Keywords: exploitation, cooperation, symbiosis, mutualism, nitrogen fixation, sanctions
1. Introduction
Mutualisms can be modelled as biological markets in which members of each species exchange resources or services (Noë & Hammerstein 1994). However, markets are vulnerable to exploitation and require mechanisms to promote fair commodity exchange (Bronstein 2001). Both ‘partner choice’ and ‘partner fidelity’ can constrain exploitation (Bull & Rice 1991; Noë et al. 1991; Simms & Taylor 2002; Sachs et al. 2004). Partner fidelity occurs when individuals receive returned benefits from their investments in others. Such fitness feedbacks can arise from vertical transmission of symbionts (Fine 1975; Axelrod & Hamilton 1981), certain spatial structures (Wilkinson 1997; Doebeli & Knowlton 1998), or other mechanisms that assure long-term reciprocal interactions. However, positive fitness feedback can be weakened by horizontal transmission and/or competition among potential mutualists (Soberon 1985; Frank 1994, 1996a,b; West et al. 2002a,b; Bronstein et al. 2003; Wilson et al. 2003). In such cases, exploitation may be constrained by partner choice, in which individuals preferentially extend benefits to cooperative members of the partner species (Bull & Rice 1991; Simms & Taylor 2002; Sachs et al. 2004). There are few empirical tests of the partner choice hypothesis (but see Bshary & Grutter 2002; Grutter & Bshary 2003; Kiers et al. 2003; Mueller et al. 2004).

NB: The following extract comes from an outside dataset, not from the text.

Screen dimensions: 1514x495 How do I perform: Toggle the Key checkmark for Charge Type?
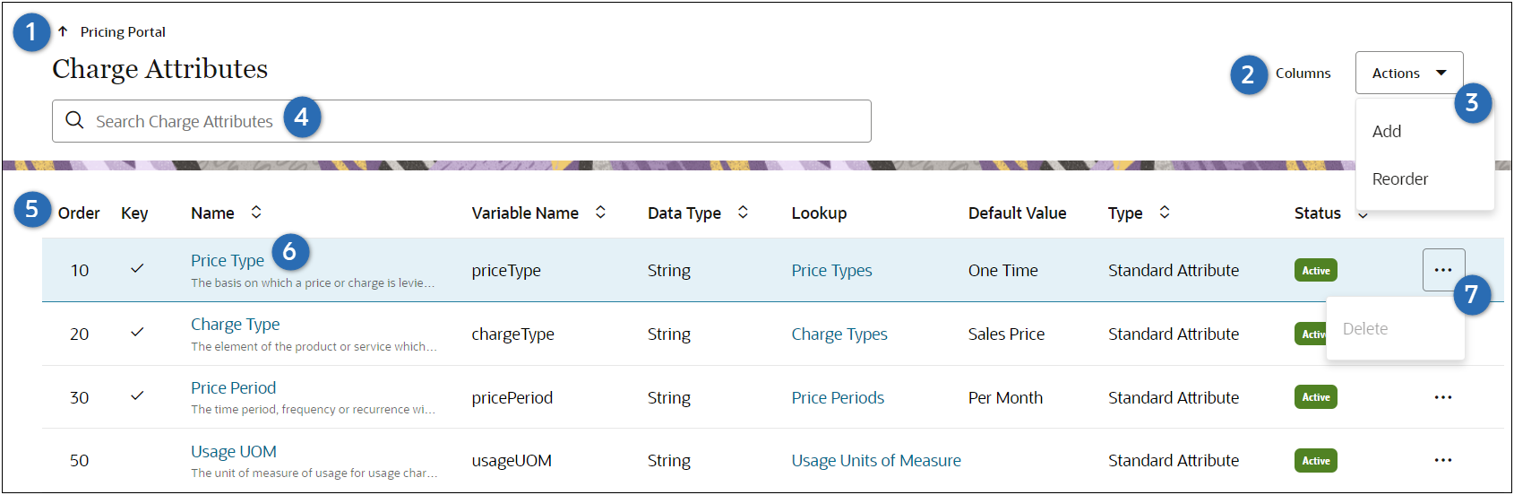pyautogui.click(x=137, y=332)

Root-nodule inhabiting bacteria (hereafter termed rhizobia) are particularly attractive model systems for examining the maintenance of mutualism (Denison 2000; Simms & Taylor 2002). Rhizobia fix atmospheric nitrogen in exchange for photosynthates, but the interaction does not always appear cooperative. Plant and bacteria reproduce and disperse independently (Simms & Taylor 2002) and individual plants usually interact with multiple bacterial genotypes that vary from beneficial to completely ineffective mutualists (Moawad & Beck 1991; Quigley et al. 1997; Moawad et al. 1998; Denison 2000; Thrall et al. 2000). Several authors have suggested that rhizobial cooperation could be promoted by plant traits that preferentially allocate resources to nodules harbouring cooperative strains (Denison 2000; Simms & Taylor 2002; West et al. 2002b; Sprent 2003). Further, crop legumes are known to sanction (Denison 2000) nodules occupied by ineffective rhizobia (Chen & Thornton 1940; Wadisirisuk & Weaver 1985; Kiers et al. 2003). However, the partner choice hypothesis has not been tested in wild legumes interacting with their naturally occurring rhizobia.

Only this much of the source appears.